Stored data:
#####

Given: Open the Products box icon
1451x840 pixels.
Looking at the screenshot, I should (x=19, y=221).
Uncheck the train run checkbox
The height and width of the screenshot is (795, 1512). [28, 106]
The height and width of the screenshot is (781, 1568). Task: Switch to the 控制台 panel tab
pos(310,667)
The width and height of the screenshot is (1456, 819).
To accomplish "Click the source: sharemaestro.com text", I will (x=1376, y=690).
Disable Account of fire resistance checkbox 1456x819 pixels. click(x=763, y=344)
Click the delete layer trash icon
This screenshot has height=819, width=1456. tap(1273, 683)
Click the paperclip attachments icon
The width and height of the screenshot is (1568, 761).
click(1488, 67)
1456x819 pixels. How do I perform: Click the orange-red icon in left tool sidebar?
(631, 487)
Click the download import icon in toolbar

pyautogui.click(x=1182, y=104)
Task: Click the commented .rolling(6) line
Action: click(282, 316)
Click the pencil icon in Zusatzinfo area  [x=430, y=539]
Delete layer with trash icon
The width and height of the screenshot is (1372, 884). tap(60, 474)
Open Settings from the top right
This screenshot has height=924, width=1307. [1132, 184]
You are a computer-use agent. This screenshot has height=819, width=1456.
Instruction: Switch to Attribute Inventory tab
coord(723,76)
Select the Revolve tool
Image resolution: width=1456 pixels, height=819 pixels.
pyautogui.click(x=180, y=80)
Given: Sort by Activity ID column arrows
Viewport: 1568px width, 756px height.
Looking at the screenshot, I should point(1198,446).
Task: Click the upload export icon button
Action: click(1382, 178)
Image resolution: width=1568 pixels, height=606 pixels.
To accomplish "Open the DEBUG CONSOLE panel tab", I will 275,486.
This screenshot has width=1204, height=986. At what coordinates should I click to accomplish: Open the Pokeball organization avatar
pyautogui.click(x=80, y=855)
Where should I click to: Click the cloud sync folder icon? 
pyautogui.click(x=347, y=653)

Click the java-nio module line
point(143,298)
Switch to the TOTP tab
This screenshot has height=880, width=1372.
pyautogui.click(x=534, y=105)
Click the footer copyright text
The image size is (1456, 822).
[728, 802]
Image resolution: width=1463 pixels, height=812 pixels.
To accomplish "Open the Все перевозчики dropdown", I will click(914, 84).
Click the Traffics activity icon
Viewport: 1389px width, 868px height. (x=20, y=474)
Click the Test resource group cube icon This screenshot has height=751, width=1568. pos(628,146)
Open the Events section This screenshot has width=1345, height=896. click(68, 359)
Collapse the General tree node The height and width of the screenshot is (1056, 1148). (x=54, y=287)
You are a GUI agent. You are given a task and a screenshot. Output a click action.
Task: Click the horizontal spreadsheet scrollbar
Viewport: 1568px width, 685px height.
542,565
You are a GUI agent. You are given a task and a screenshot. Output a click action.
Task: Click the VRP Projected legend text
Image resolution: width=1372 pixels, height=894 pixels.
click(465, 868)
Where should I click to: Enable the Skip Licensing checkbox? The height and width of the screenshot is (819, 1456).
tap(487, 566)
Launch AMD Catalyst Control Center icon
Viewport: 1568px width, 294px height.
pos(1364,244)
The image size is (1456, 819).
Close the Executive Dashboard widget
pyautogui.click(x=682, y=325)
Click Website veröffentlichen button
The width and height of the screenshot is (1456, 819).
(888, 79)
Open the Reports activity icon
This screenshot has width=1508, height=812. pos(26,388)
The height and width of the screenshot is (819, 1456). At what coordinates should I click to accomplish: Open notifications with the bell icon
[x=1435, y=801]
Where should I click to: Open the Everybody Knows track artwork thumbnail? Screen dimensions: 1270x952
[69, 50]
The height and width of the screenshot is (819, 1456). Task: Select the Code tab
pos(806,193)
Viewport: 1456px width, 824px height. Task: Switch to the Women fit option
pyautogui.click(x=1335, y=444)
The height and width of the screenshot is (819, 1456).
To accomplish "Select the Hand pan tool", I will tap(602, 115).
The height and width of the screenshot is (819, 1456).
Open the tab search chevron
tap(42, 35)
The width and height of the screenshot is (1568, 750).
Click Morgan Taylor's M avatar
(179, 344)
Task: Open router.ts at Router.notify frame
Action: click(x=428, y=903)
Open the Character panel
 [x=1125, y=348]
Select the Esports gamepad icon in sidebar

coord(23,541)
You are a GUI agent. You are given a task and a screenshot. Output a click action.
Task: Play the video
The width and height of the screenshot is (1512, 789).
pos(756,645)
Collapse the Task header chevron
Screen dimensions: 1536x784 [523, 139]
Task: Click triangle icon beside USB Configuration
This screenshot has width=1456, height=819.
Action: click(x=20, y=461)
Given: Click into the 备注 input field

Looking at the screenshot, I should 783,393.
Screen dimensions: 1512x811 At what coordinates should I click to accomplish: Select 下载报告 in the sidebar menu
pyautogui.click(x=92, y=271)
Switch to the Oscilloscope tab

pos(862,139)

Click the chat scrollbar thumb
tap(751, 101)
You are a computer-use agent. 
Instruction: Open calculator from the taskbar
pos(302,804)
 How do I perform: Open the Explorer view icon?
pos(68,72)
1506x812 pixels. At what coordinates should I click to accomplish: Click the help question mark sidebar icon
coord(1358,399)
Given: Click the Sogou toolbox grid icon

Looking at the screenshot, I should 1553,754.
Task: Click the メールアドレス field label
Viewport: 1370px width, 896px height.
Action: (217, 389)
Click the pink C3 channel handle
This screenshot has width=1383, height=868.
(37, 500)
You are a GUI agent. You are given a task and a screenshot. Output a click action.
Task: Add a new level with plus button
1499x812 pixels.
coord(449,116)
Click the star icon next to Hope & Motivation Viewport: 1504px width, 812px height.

#####

# Work order
Your answer should consist of the lines from the line with "The width and height of the screenshot is (1568, 761)." to the line with "You are a computer-use agent. This" above, repeated exactly, both ends included.

# Written reply
The width and height of the screenshot is (1568, 761).
click(1488, 67)
1456x819 pixels. How do I perform: Click the orange-red icon in left tool sidebar?
(631, 487)
Click the download import icon in toolbar

pyautogui.click(x=1182, y=104)
Task: Click the commented .rolling(6) line
Action: click(282, 316)
Click the pencil icon in Zusatzinfo area  [x=430, y=539]
Delete layer with trash icon
The width and height of the screenshot is (1372, 884). tap(60, 474)
Open Settings from the top right
This screenshot has height=924, width=1307. [1132, 184]
You are a computer-use agent. This screenshot has height=819, width=1456.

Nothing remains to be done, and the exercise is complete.